SOURCE DOCUMENT:
○ ○ ○
DocumentTranslation

The Document Translation tool translates documents in your local storage using the Microsoft Azure Translator service. It can translate Office documents (Word, Excel, PowerPoint), HTML documents, PDF documents, Outlook Messages, Markdown, MHTML, plain text, RTF and XLIFF files.

It comes in a Windows UI and a command line interface. The command line interface runs MacOS and Windows, or any system that a .Net 6 runtime is available for. Tested only on Windows and Mac.


Content

Running on Windows

Command Line Interface

Running on Mac OS X


Running on Windows

Install

Run the latest DocumentTranslation.Setup.msi from Github releases. It will install the document translation tool on your Windows computer.

Minimum requirements

How to obtain the service credentials

If you prefer to not maintain the acess secrets on your computer, or if your organization manages the Azure account for you, you may use Azure Key Vault to manage the credentials.

Azure Key Vault

If your organization manages the Azure subscription for you, ask your Azure administrator for the name of the Azure Key Vault. Enter the URI of the Azure Key Vault in the Settings page. You don’t have to enter any other settings in this case. If you are an Azure administrator, see here how to set up Azure Key Vault.
○ ○ ○
EXTRACTED MATERIAL:

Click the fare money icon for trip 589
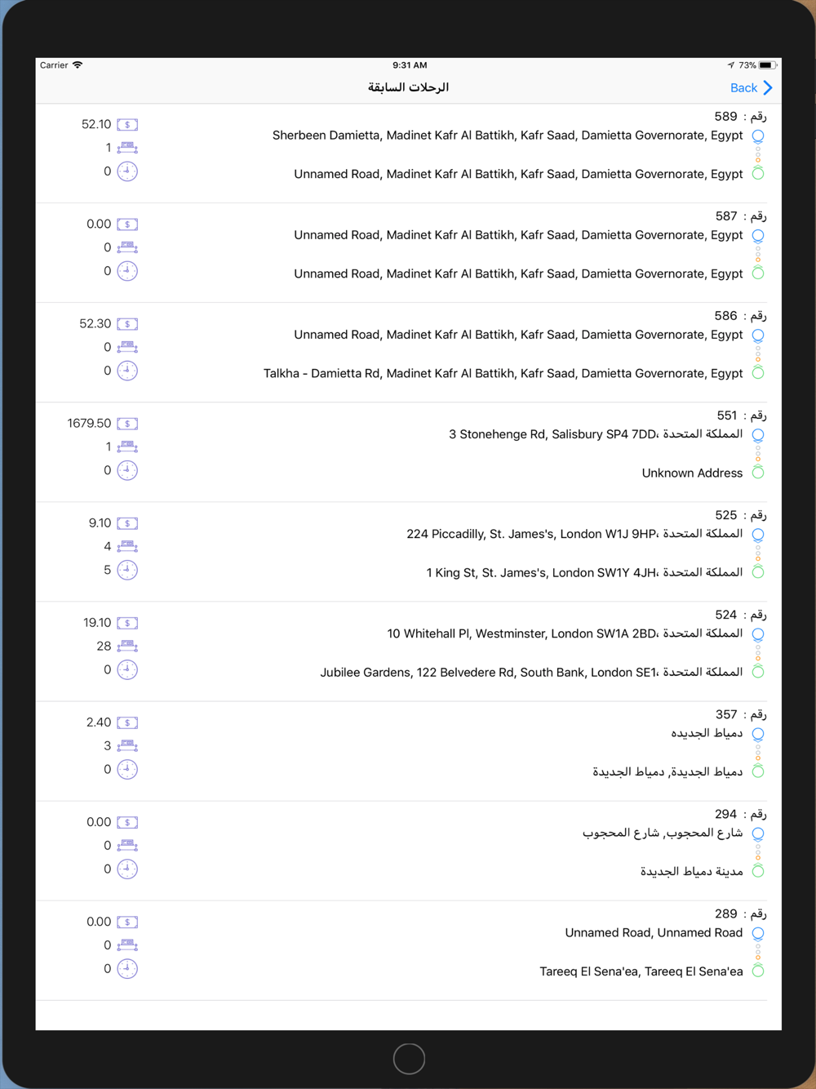 tap(127, 125)
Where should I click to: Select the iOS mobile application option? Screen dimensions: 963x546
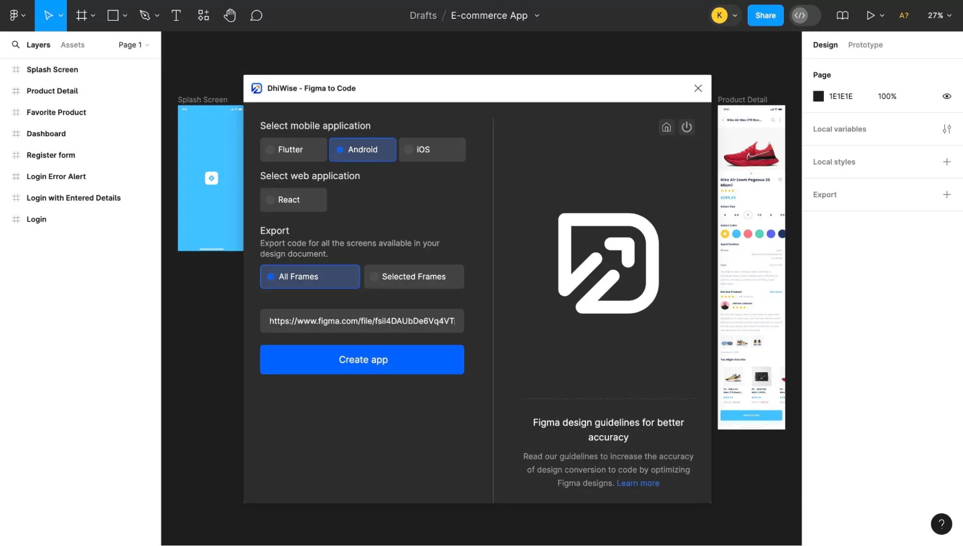[x=432, y=149]
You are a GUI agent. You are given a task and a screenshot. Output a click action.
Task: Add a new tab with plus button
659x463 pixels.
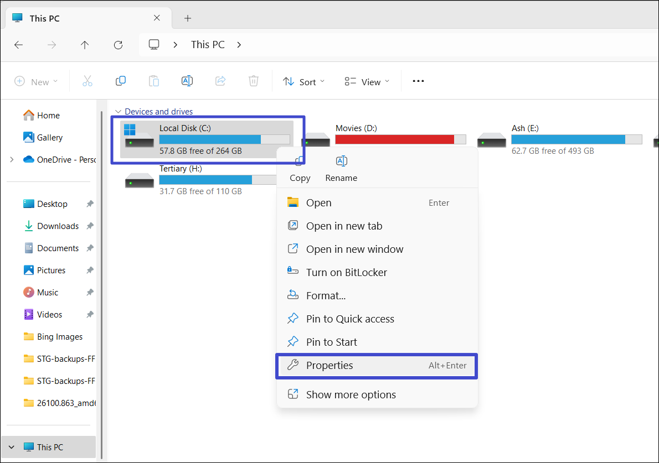pos(188,18)
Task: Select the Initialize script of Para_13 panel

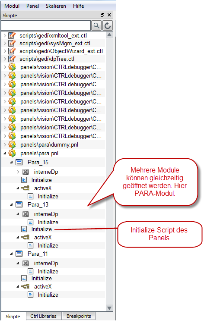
○ ○ ○
TASKS TO COMPLETE:
#1 According to the document translation page, what must be available on a system for the command line interface to run there?
#2 Please reproduce all the records above line for line, leaving out the pictures.

SOLUTIONS TO THE EXERCISE:
#1 A .Net 6 runtime.

#2
Click the fare money icon for trip 589
 tap(127, 125)
Where should I click to: Select the iOS mobile application option? Screen dimensions: 963x546
[x=432, y=149]
You are a GUI agent. You are given a task and a screenshot. Output a click action.
Task: Add a new tab with plus button
659x463 pixels.
pos(188,18)
Task: Select the Initialize script of Para_13 panel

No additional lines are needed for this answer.